■ **WORK REQUEST**
Where the word "Given" appears in a line of the entries below, count that line and give the total alone.

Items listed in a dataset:
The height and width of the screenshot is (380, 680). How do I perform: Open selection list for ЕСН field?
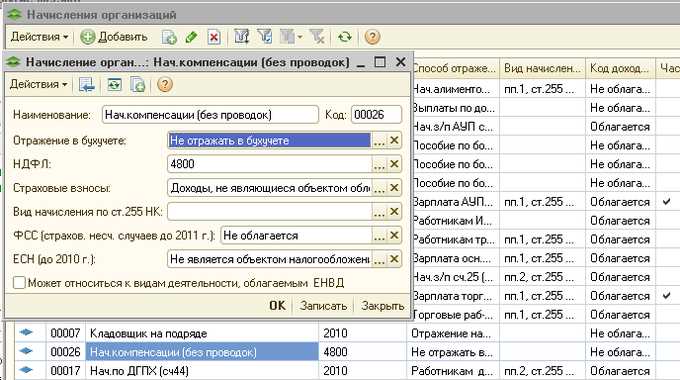(379, 259)
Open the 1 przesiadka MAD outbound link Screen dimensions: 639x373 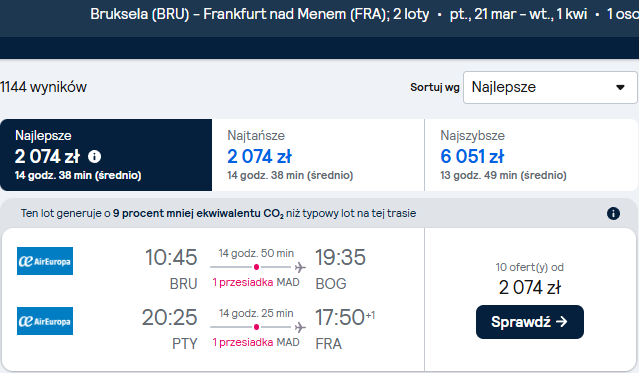256,282
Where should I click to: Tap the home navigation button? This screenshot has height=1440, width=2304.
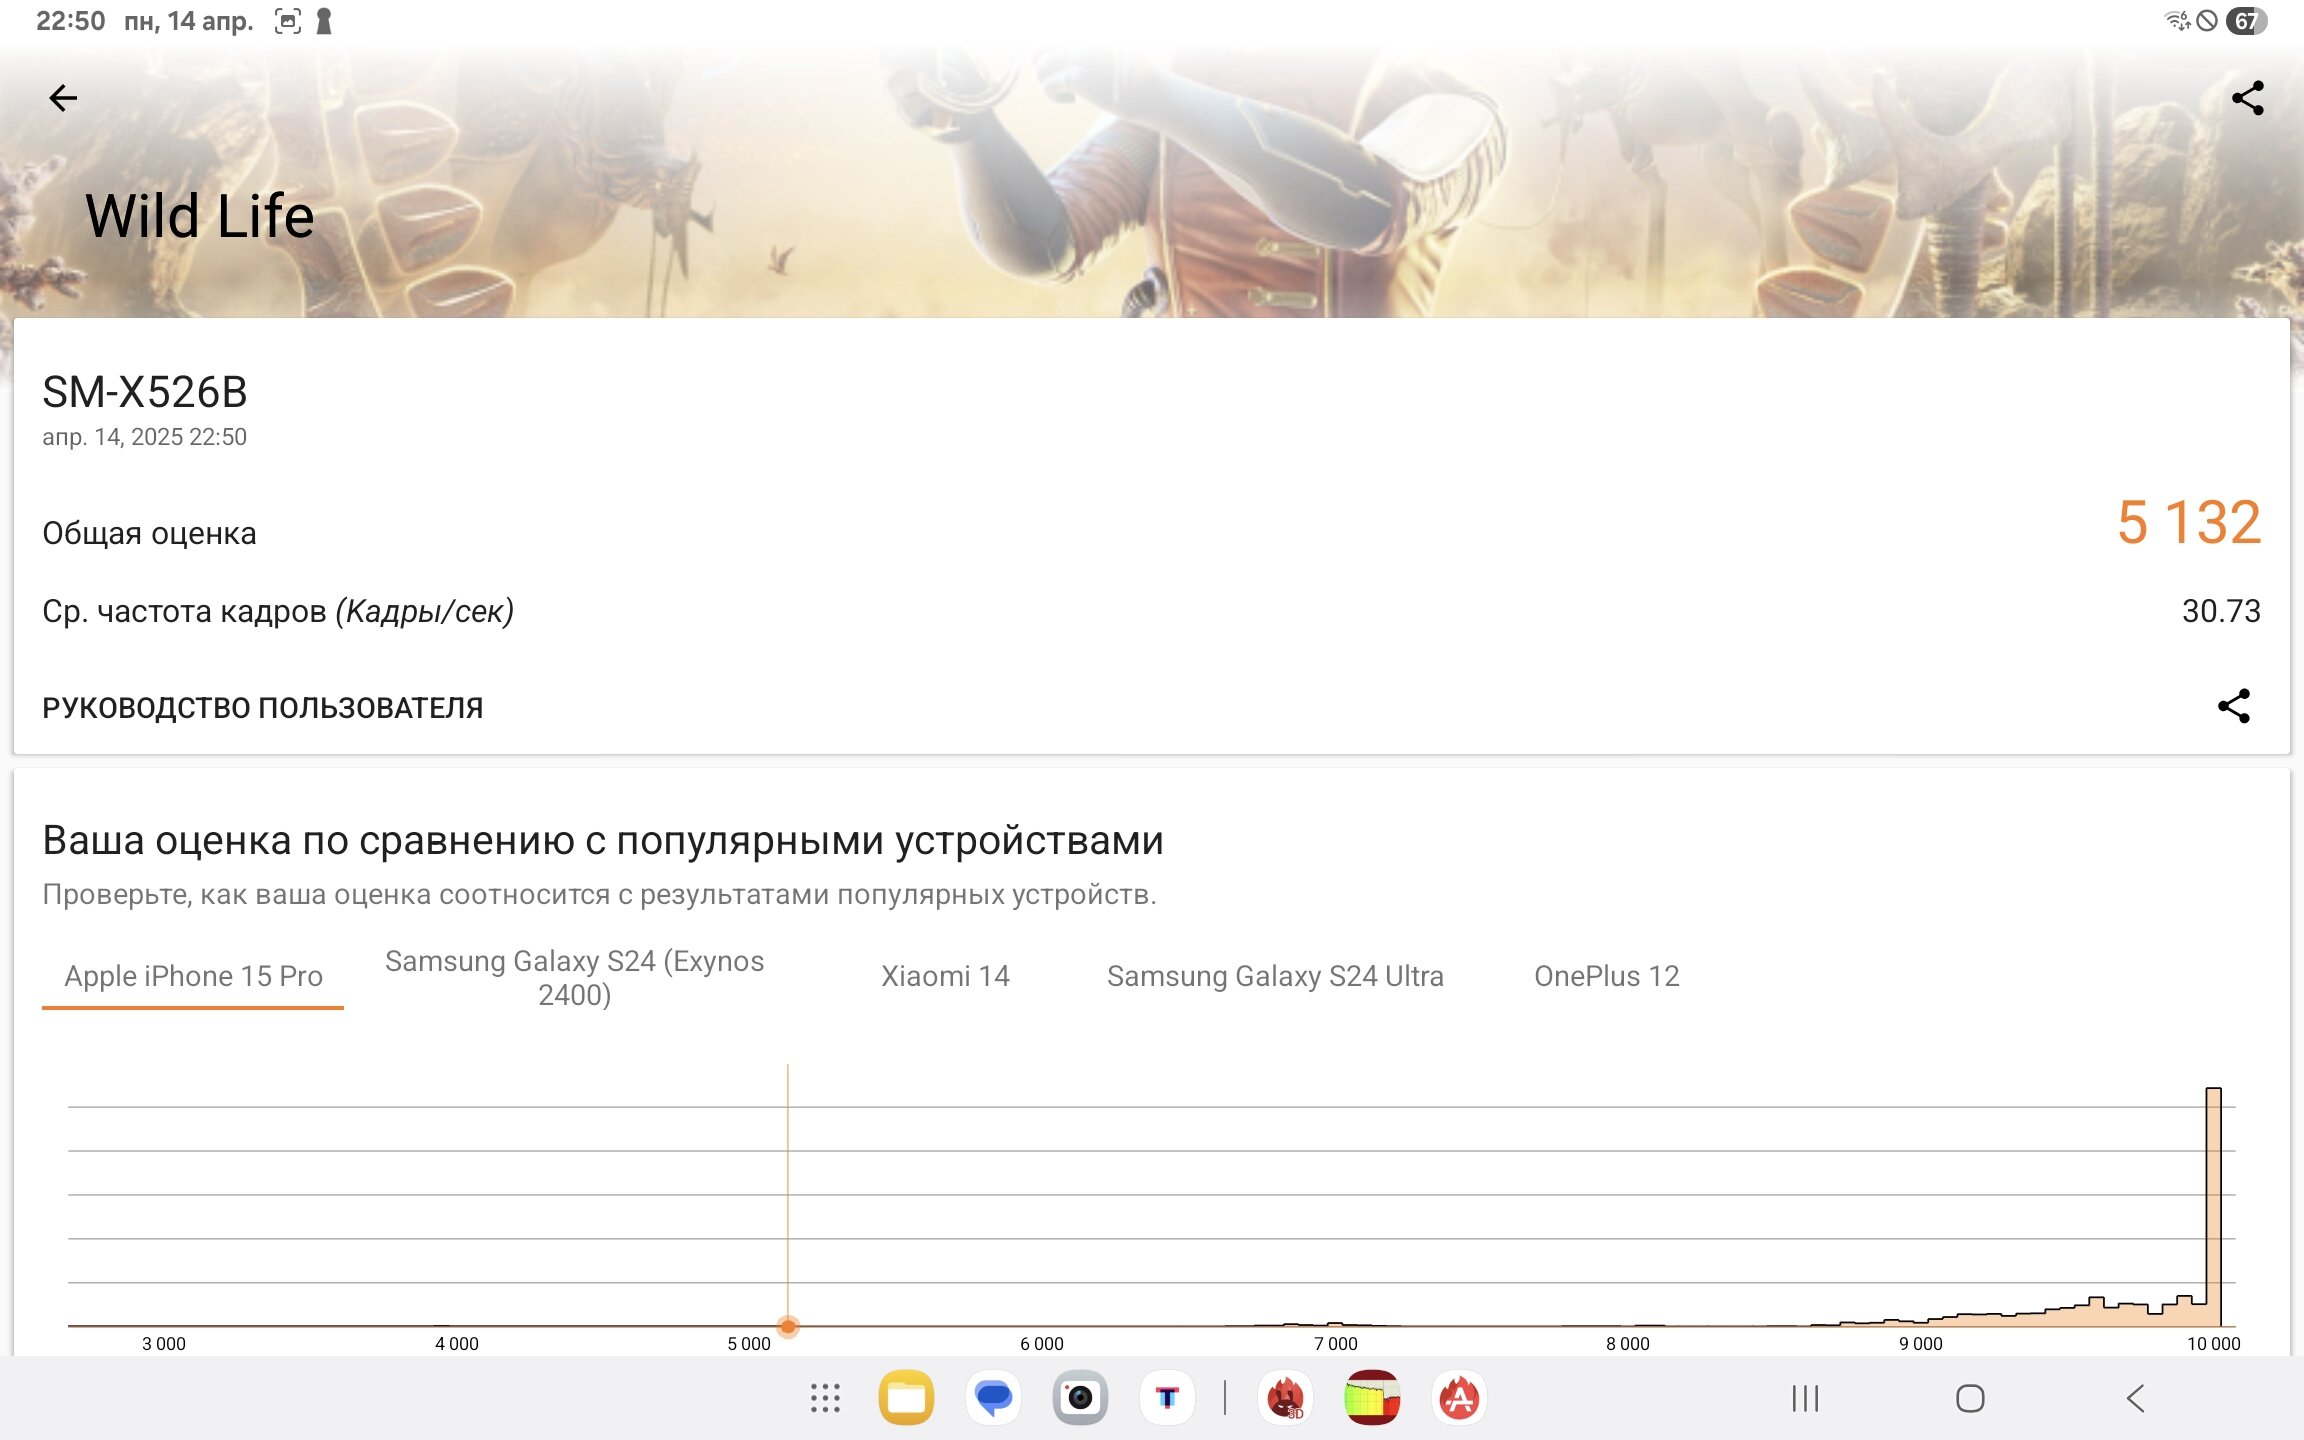click(x=1970, y=1398)
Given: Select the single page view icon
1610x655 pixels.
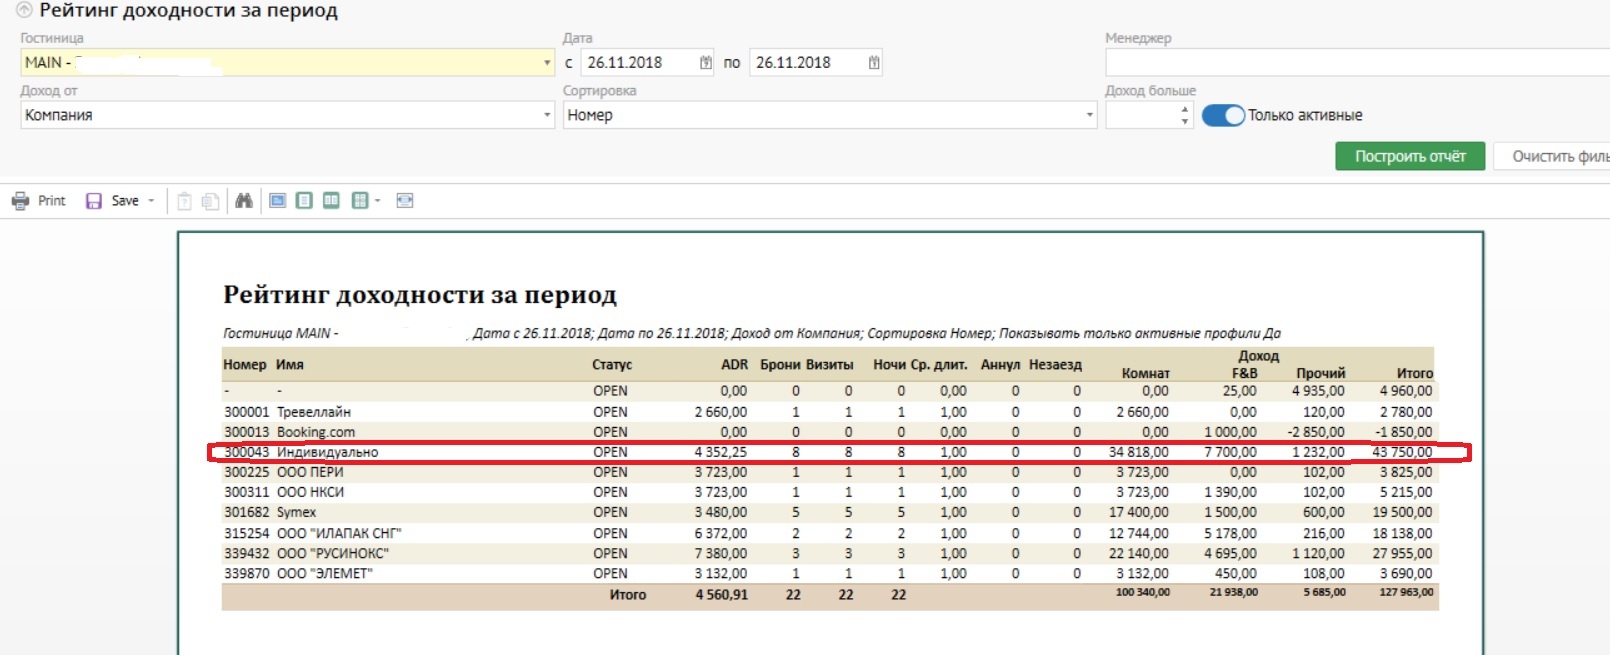Looking at the screenshot, I should point(304,201).
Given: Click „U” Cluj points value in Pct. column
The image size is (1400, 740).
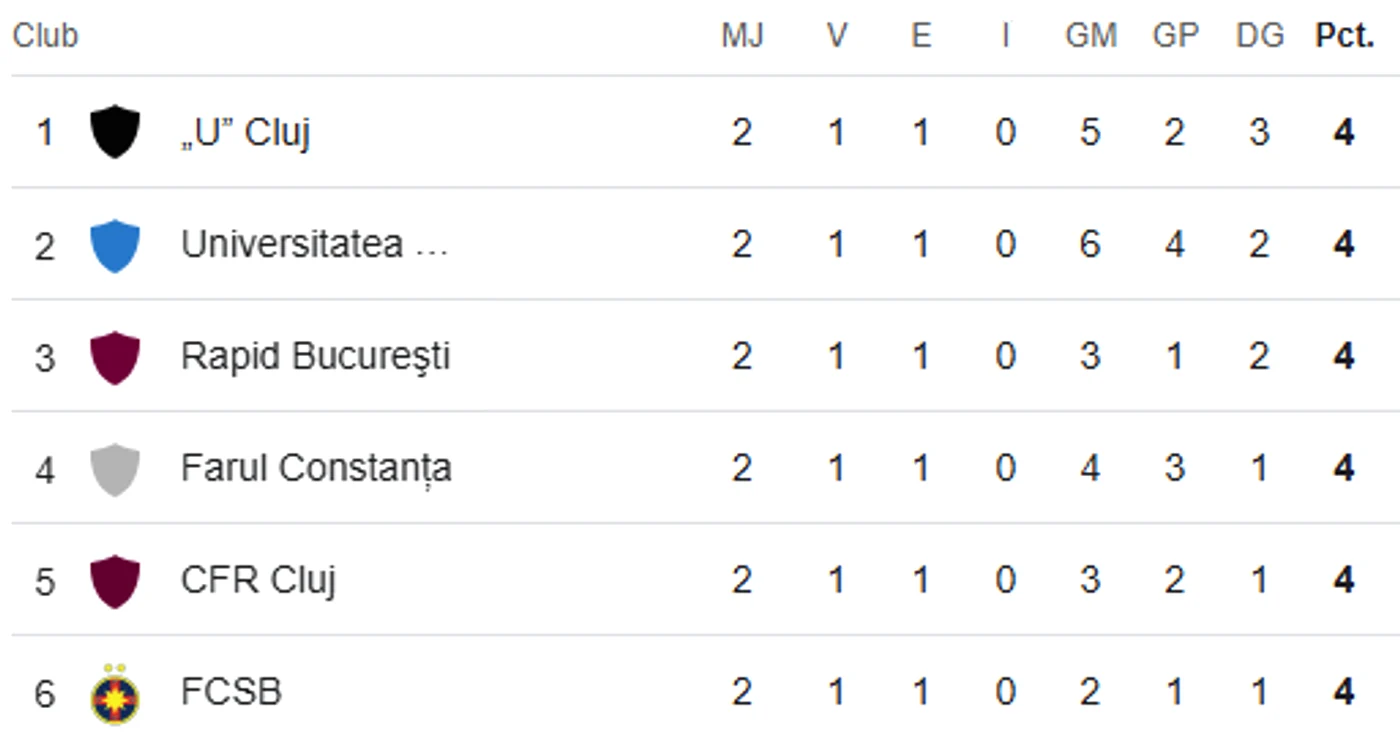Looking at the screenshot, I should coord(1344,133).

■ **RESPONSE FOR THIS EXERCISE**
2